Reproduce the listing below word for word, starting at its first line and ending at the line that contains "click(1126, 148)". Leave the pictures out of your answer.
'''
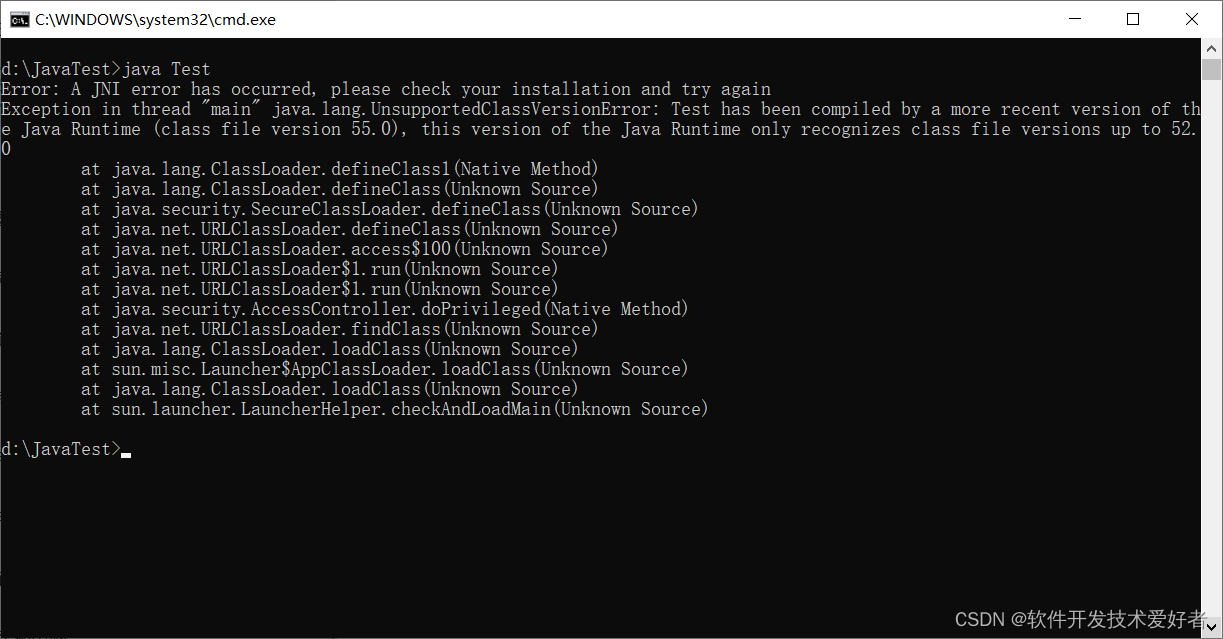This screenshot has width=1223, height=639.
Task: Minimize the command prompt window
Action: tap(1075, 18)
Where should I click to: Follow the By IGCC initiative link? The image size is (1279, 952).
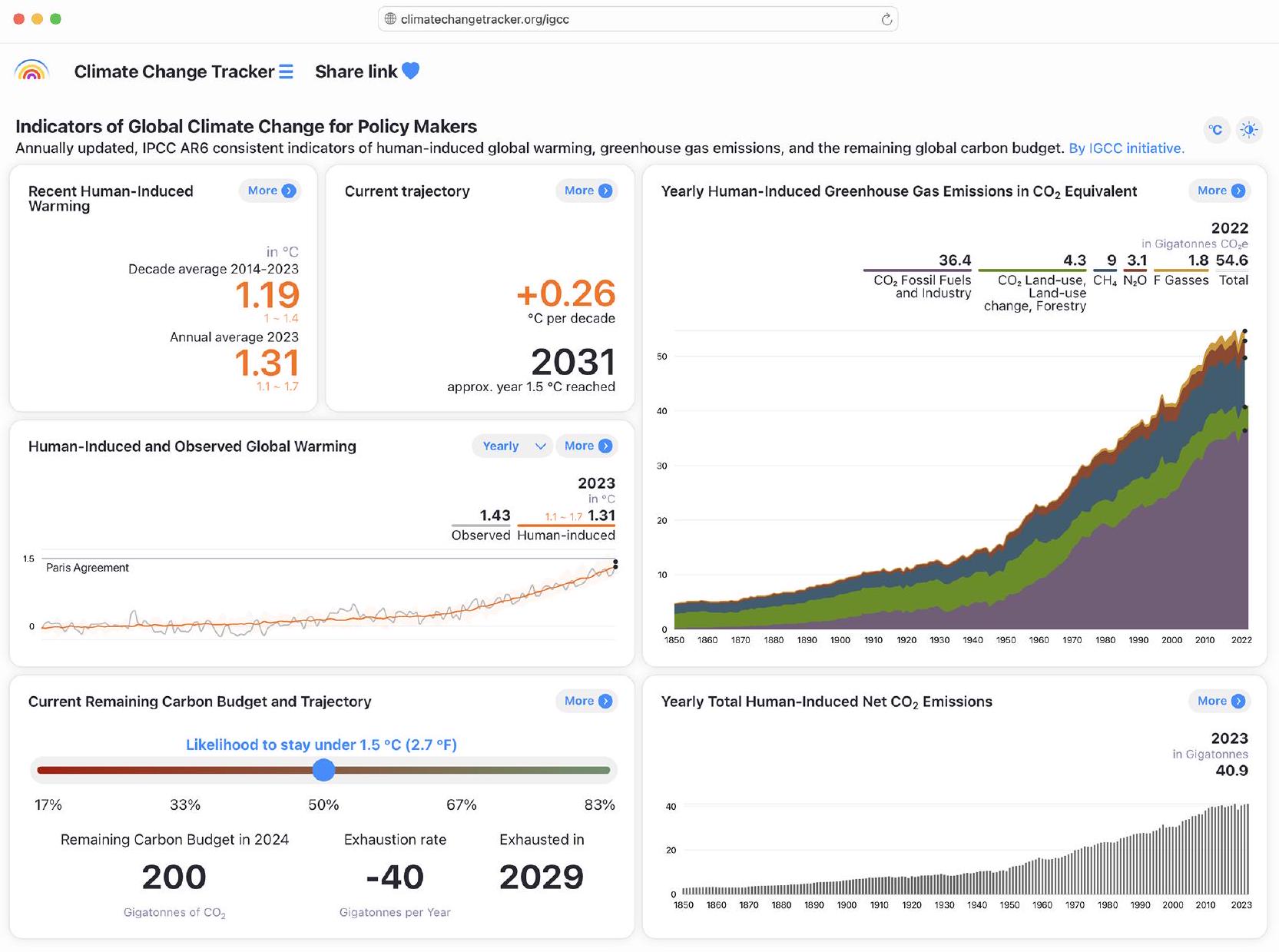click(1126, 148)

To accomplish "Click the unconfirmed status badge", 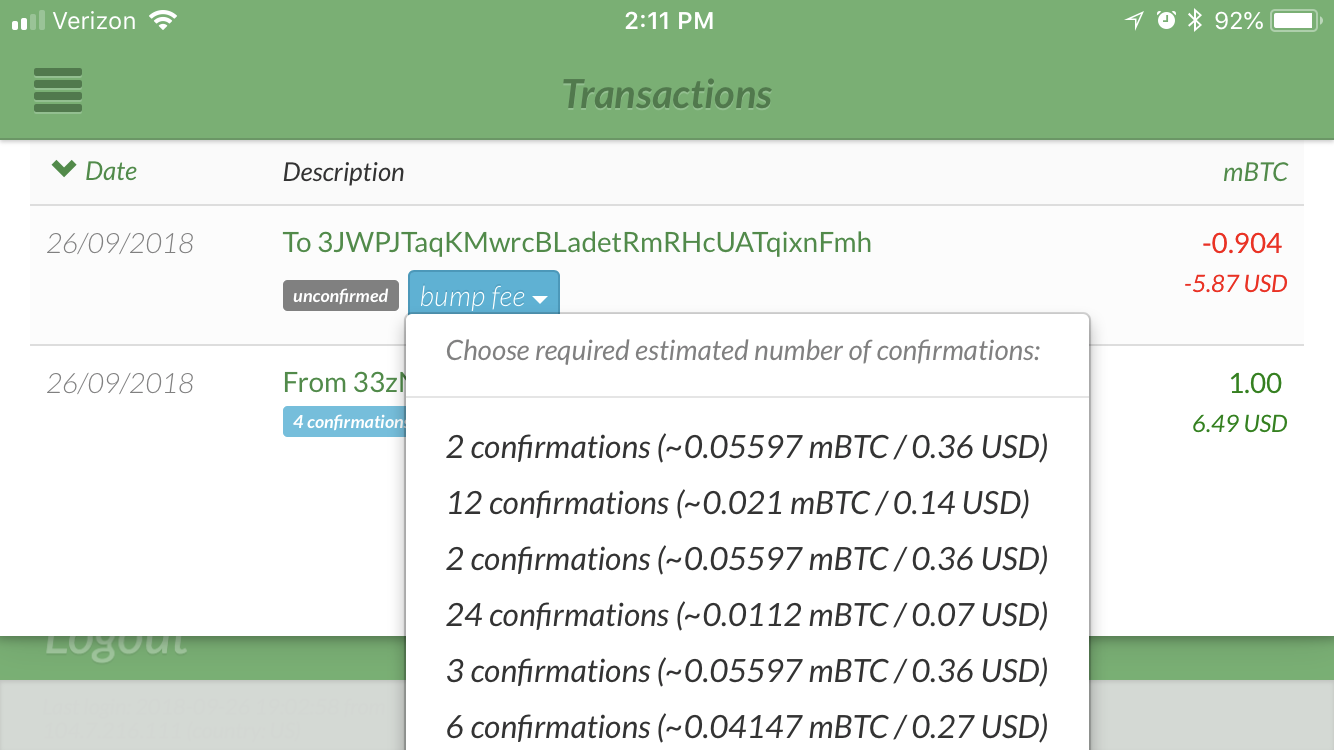I will 340,296.
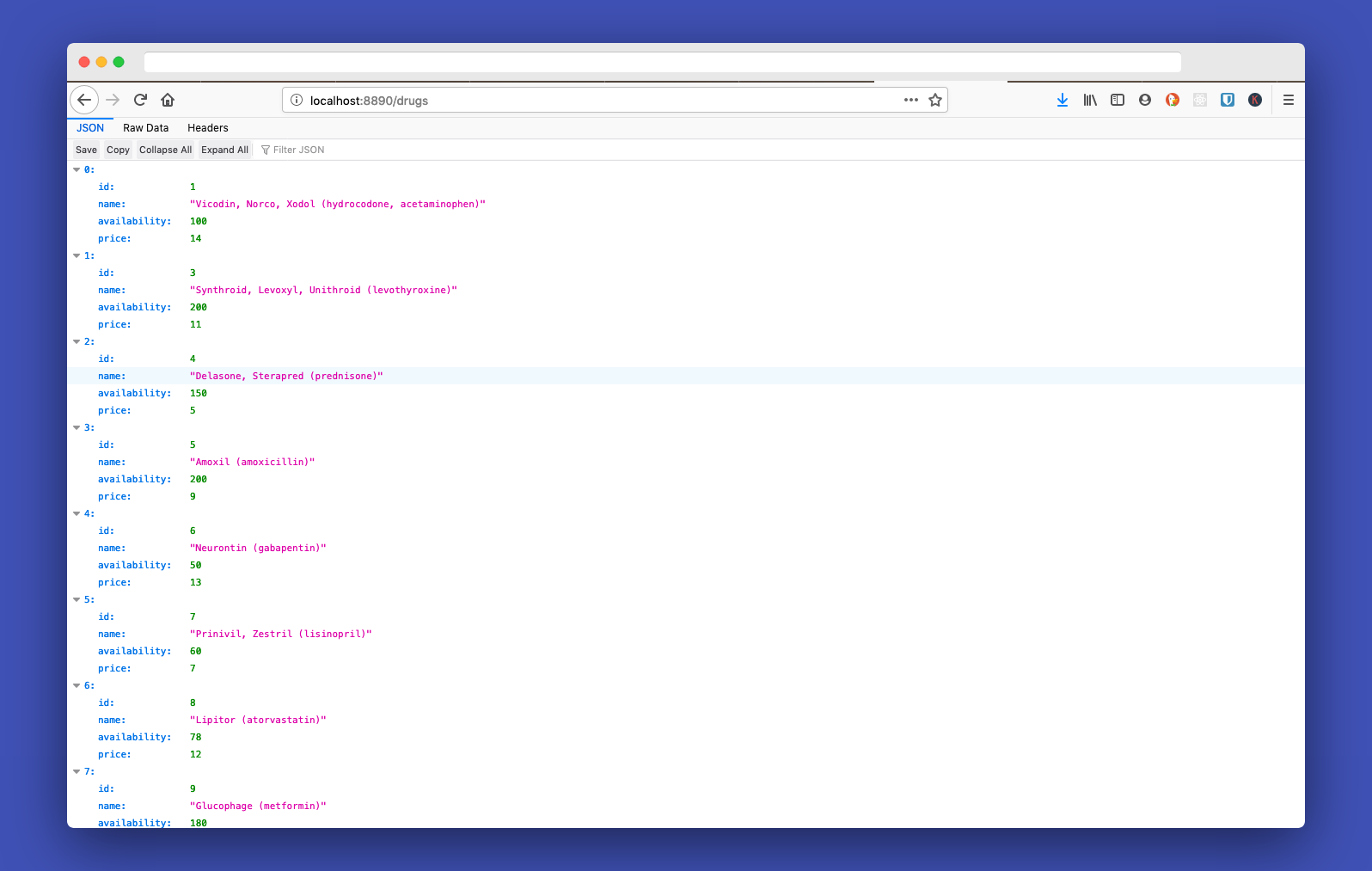Switch to the Headers tab
This screenshot has height=871, width=1372.
pyautogui.click(x=208, y=128)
'''
▶ Finished task
This screenshot has width=1223, height=639.
Task: Minimize the command prompt window
Action: tap(1075, 18)
Where should I click to: Follow the By IGCC initiative link? The image size is (1279, 952).
click(1126, 148)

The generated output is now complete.